**HOW TO COMPLETE THIS TASK:** Transcribe each record exactly. Omit the pictures.

Dataset excerpts
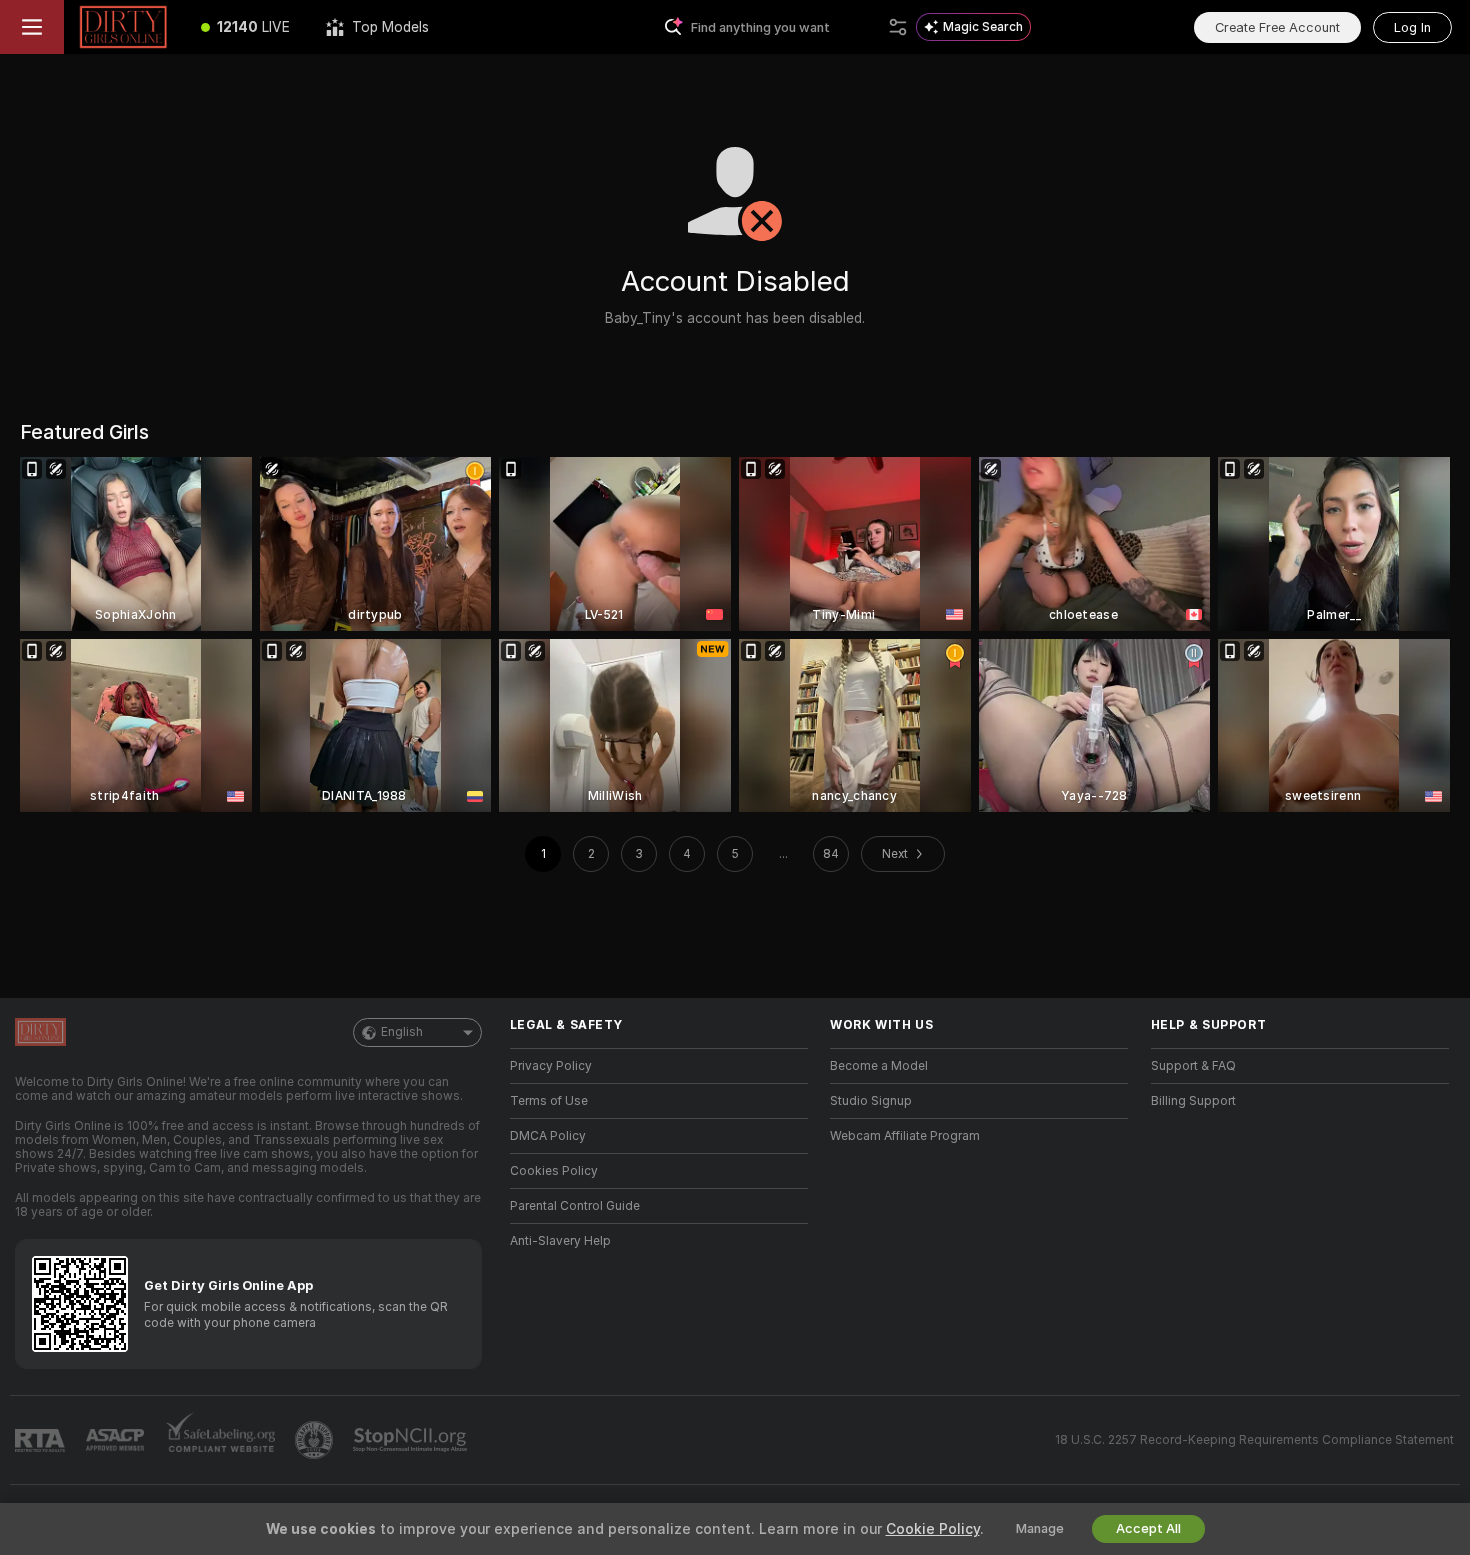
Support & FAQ (1193, 1066)
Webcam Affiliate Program (905, 1136)
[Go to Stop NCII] (412, 1440)
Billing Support (1193, 1101)
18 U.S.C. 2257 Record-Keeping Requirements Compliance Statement (1254, 1440)
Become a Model (879, 1066)
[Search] (898, 27)
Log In (1412, 27)
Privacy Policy (551, 1066)
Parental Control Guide (575, 1206)
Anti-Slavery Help (560, 1241)
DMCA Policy (548, 1136)
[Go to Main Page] (123, 27)
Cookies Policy (554, 1171)
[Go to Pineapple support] (316, 1440)
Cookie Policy (933, 1529)
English (402, 1032)
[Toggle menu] (32, 27)
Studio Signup (871, 1101)
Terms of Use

**WRITTEN REPLY:**
Support & FAQ (1193, 1066)
Webcam Affiliate Program (905, 1136)
[Go to Stop NCII] (412, 1440)
Billing Support (1193, 1101)
18 U.S.C. 2257 Record-Keeping Requirements Compliance Statement (1254, 1440)
Become a Model (879, 1066)
[Search] (898, 27)
Log In (1412, 27)
Privacy Policy (551, 1066)
Parental Control Guide (575, 1206)
Anti-Slavery Help (560, 1241)
DMCA Policy (548, 1136)
[Go to Main Page] (123, 27)
Cookies Policy (554, 1171)
[Go to Pineapple support] (316, 1440)
Cookie Policy (933, 1529)
English (402, 1032)
[Toggle menu] (32, 27)
Studio Signup (871, 1101)
Terms of Use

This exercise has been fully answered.